In a document provided to the council, Barbara Stark said Hood Canal is “clearly not a manmade waterway as canal would imply. It is a natural waterway formed by glaciers, part of the Salish Sea (recently renamed) and Puget Sound with many rivers flowing into it from the Olympic and Kitsap peninsulas.”
Stark is a retired fourth-grade teacher and said the Navy brought her and her husband to Poulsbo. She wants Hood Canal to be renamed Salish Fjord, citing the culture and history of indigenous people who have been here for thousands of years.
In May 1792, Capt. George Vancouver arrived at a glacial fjord created during the Late Pleistocene approximately 13,000 years ago, Stark points out in her document. Vancouver named it “Hood’s Channel” in honor of Adm. Lord Samuel Hood of the Royal Navy but wrote “Hood Canal” on his charts. The U.S. Board on Geographic Names settled on “Hood Canal” as its official name in 1932.
Hood Canal has a mean depth of 177 feet with an average width of 1.5 miles and a shoreline of 212.9 miles. Stark said “science tells us there is no question that this body of water meets all the standards of a fjord, including that it is a long, narrow, glacier-carved waterway.” She also pointed out that fjords are rare in the United States, and Washington has one of the only fjords in North America.
“My students asked why the Hood Canal was called a canal and not a fjord as that was the true correct geographical term,” Stark’s document reads. “It is hard to explain why a mistake that is so obvious has not been corrected in all these years. Mount Rainier is not a hill, the Columbia is not a creek, the Pacific is not a lake. It is time to recognize the beauty and magnificence and uniqueness of this body of water – it is not a canal.”
The reason Stark brought this to the council is that she wants more governing bodies, agencies and organizations to support her idea so the state’s Committee on Geographic Names will take her seriously. That is the committee that would review a name change. Then it would go to the U.S. Board on Geographic Names.

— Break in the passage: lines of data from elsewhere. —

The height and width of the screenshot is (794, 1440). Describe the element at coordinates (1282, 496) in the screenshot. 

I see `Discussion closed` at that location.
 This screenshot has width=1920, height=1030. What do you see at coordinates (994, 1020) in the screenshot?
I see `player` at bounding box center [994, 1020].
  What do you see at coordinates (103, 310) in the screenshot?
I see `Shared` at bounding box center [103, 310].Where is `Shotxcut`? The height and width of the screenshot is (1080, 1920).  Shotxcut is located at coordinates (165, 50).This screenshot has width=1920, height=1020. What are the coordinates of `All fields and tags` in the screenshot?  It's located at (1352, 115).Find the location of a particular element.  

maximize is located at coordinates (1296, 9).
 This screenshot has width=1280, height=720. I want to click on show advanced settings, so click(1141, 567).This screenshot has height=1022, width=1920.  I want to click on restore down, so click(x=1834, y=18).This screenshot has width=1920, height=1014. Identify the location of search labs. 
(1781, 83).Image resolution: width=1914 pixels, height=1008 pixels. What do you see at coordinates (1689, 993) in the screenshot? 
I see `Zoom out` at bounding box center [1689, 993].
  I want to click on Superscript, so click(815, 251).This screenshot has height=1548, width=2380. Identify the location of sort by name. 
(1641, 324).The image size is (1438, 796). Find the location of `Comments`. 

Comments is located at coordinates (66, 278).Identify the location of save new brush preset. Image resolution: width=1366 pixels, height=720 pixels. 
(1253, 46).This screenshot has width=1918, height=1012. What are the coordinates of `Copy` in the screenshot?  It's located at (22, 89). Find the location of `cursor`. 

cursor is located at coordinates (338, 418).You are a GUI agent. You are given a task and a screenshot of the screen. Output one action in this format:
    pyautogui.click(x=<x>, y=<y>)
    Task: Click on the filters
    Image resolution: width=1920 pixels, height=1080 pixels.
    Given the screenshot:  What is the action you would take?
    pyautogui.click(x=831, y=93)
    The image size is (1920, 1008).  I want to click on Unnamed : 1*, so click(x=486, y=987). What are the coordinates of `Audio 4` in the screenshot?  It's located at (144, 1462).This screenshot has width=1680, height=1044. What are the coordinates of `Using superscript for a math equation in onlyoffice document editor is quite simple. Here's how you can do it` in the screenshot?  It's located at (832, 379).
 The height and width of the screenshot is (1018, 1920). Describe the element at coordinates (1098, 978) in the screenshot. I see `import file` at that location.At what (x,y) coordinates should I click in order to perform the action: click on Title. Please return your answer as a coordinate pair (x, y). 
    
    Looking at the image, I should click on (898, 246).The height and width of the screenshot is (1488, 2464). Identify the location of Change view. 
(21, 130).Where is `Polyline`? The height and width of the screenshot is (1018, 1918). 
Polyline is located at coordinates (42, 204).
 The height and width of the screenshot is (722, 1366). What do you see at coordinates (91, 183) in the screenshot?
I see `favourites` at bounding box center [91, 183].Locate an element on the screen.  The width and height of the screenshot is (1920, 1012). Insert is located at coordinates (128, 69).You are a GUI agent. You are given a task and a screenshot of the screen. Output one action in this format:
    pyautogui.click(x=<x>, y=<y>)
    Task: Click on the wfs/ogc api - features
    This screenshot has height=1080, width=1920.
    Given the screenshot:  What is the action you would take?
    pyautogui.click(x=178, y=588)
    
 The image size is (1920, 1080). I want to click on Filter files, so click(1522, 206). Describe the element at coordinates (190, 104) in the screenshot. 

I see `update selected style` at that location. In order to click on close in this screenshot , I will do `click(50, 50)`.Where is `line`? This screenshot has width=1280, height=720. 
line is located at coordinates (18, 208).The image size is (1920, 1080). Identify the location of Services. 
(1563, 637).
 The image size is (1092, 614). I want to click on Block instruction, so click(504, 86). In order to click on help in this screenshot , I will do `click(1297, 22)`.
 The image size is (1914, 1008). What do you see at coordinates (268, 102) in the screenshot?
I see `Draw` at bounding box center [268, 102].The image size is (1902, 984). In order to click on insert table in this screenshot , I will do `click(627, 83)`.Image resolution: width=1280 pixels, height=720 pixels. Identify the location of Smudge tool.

“I don’t think they’re going to pay any attention to me,” Stark said.
The majority of the council agreed that a name change should be explored, but they weren’t sure if Salish Fjord is the right choice. Councilmembers Ed Stern and Britt Livdahl suggested reaching out to tribes for their input.
Councilmember David Musgrove suggested finding out what the original tribal name for the waterway was, and perhaps changing it back to that. Councilmember Connie Lord said she wants to know what the potential ramifications are. She also was interested in a poll to see what the community wants.
The topic will be brought back for discussion at a future council meeting.